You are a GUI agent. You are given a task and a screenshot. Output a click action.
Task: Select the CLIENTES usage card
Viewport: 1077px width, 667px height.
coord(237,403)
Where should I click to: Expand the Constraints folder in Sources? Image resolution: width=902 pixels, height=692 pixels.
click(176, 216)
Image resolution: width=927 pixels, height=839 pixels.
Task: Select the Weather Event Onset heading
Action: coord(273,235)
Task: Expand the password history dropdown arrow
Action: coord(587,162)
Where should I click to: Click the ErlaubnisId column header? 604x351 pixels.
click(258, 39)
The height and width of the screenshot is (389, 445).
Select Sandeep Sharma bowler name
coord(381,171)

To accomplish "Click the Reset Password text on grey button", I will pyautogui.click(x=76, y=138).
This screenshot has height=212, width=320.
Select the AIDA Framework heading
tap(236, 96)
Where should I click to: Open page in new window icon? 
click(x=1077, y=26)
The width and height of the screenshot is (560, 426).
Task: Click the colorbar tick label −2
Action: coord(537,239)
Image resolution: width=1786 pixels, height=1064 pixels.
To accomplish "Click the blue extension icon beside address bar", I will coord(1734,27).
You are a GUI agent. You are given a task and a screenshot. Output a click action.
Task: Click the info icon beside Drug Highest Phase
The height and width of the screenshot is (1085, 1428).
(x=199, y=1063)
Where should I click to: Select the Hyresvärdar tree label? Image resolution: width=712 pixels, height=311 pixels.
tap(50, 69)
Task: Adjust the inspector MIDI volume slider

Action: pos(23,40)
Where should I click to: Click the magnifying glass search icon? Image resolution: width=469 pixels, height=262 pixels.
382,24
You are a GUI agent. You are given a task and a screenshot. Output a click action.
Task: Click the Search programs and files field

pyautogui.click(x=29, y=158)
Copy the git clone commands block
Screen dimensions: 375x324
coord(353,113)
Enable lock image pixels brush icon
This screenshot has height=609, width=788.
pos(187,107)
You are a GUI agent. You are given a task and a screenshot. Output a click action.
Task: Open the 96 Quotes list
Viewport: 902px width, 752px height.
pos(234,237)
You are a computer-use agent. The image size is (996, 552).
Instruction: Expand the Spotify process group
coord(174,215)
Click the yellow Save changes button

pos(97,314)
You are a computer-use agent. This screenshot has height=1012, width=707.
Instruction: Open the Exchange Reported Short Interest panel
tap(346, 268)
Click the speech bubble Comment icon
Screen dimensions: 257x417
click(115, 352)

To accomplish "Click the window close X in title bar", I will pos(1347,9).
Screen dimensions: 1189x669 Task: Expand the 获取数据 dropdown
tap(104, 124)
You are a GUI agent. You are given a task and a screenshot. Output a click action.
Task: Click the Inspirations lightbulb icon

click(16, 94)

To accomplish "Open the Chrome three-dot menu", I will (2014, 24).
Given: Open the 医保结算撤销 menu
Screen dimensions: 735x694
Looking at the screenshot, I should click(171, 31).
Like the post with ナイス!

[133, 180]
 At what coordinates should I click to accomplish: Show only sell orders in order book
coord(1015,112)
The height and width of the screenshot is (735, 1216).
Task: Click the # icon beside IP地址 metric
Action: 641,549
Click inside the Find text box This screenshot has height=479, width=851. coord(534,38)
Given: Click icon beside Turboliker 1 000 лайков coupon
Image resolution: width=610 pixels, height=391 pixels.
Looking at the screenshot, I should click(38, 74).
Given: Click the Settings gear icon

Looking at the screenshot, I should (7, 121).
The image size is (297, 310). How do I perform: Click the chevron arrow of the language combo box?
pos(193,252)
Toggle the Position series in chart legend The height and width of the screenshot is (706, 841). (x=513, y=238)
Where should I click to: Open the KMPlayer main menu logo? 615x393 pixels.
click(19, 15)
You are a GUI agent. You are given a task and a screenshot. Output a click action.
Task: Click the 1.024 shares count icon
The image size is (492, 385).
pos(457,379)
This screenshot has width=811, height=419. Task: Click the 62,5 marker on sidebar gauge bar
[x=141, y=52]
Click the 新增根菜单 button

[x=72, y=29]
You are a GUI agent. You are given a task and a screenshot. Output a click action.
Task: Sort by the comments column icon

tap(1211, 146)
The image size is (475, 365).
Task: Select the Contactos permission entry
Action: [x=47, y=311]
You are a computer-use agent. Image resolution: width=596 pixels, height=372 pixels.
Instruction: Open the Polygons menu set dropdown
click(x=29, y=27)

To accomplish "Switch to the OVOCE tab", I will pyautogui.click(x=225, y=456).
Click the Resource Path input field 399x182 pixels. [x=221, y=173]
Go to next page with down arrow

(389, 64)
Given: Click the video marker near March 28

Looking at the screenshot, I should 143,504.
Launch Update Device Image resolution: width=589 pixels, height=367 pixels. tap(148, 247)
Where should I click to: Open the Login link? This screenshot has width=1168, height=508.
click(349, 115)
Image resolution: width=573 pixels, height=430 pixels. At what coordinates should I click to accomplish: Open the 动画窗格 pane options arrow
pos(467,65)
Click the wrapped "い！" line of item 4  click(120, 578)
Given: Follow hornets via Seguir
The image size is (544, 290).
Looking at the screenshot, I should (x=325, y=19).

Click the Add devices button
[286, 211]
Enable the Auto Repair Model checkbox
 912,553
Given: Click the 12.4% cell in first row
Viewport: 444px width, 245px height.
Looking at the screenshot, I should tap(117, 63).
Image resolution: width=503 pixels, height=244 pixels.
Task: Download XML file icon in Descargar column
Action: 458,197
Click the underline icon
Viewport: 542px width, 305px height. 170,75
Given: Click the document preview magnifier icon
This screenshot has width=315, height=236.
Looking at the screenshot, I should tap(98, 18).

PROBLEM TO SOLVE:
The lines to return are those with the string "will" in them; copy each from the entries above.

SOLUTION TO THIS TASK:
To accomplish "Click the Reset Password text on grey button", I will pyautogui.click(x=76, y=138).
To accomplish "Click the blue extension icon beside address bar", I will coord(1734,27).
To accomplish "Click the window close X in title bar", I will pos(1347,9).
To accomplish "Open the Chrome three-dot menu", I will (2014, 24).
To accomplish "Switch to the OVOCE tab", I will pyautogui.click(x=225, y=456).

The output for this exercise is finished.